(Recorded data)
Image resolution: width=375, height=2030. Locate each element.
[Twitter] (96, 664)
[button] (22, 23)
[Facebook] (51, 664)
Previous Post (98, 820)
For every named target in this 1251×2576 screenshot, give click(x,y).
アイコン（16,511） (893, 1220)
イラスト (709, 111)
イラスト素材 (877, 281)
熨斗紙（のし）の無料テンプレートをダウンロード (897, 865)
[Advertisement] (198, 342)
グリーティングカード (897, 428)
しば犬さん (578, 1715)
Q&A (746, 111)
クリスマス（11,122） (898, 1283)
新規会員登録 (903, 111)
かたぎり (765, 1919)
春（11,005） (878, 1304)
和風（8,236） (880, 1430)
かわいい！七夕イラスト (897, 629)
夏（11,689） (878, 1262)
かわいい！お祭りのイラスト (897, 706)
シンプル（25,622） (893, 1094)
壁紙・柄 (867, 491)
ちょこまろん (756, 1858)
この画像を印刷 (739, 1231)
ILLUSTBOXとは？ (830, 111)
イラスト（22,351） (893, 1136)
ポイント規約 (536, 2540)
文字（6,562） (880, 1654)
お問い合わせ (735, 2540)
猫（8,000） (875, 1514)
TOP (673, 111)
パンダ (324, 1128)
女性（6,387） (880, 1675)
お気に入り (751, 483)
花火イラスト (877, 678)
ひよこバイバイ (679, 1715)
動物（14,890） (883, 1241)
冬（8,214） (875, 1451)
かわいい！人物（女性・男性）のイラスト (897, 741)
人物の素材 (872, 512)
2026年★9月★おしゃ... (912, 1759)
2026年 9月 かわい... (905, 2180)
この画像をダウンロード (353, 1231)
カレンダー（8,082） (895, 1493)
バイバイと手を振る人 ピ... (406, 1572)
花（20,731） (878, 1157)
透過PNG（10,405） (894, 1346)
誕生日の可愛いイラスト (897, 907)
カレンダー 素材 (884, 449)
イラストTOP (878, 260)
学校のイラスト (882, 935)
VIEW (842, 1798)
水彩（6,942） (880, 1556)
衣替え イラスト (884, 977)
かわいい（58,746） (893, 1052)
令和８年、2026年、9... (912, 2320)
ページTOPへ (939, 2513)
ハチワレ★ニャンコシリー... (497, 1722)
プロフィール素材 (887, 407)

_WHAT IS NEEDED_.
From the line containing "クリスマス（11,122） (898, 1283)" down to the last line of the records, transcribe every line exactly and add nothing else.

_SOLVED PROBLEM_.
クリスマス（11,122） (898, 1283)
新規会員登録 (903, 111)
かたぎり (765, 1919)
春（11,005） (878, 1304)
和風（8,236） (880, 1430)
かわいい！七夕イラスト (897, 629)
夏（11,689） (878, 1262)
かわいい！お祭りのイラスト (897, 706)
シンプル（25,622） (893, 1094)
壁紙・柄 (867, 491)
ちょこまろん (756, 1858)
この画像を印刷 (739, 1231)
ILLUSTBOXとは？ (830, 111)
イラスト（22,351） (893, 1136)
ポイント規約 (536, 2540)
文字（6,562） (880, 1654)
お問い合わせ (735, 2540)
猫（8,000） (875, 1514)
TOP (673, 111)
パンダ (324, 1128)
女性（6,387） (880, 1675)
お気に入り (751, 483)
花火イラスト (877, 678)
ひよこバイバイ (679, 1715)
動物（14,890） (883, 1241)
冬（8,214） (875, 1451)
かわいい！人物（女性・男性）のイラスト (897, 741)
人物の素材 (872, 512)
2026年★9月★おしゃ... (912, 1759)
2026年 9月 かわい... (905, 2180)
この画像をダウンロード (353, 1231)
カレンダー（8,082） (895, 1493)
バイバイと手を振る人 ピ... (406, 1572)
花（20,731） (878, 1157)
透過PNG（10,405） (894, 1346)
誕生日の可愛いイラスト (897, 907)
カレンダー 素材 (884, 449)
イラストTOP (878, 260)
学校のイラスト (882, 935)
VIEW (842, 1798)
水彩（6,942） (880, 1556)
衣替え イラスト (884, 977)
かわいい（58,746） (893, 1052)
令和８年、2026年、9... (912, 2320)
ページTOPへ (939, 2513)
ハチワレ★ニャンコシリー... (497, 1722)
プロフィール素材 (887, 407)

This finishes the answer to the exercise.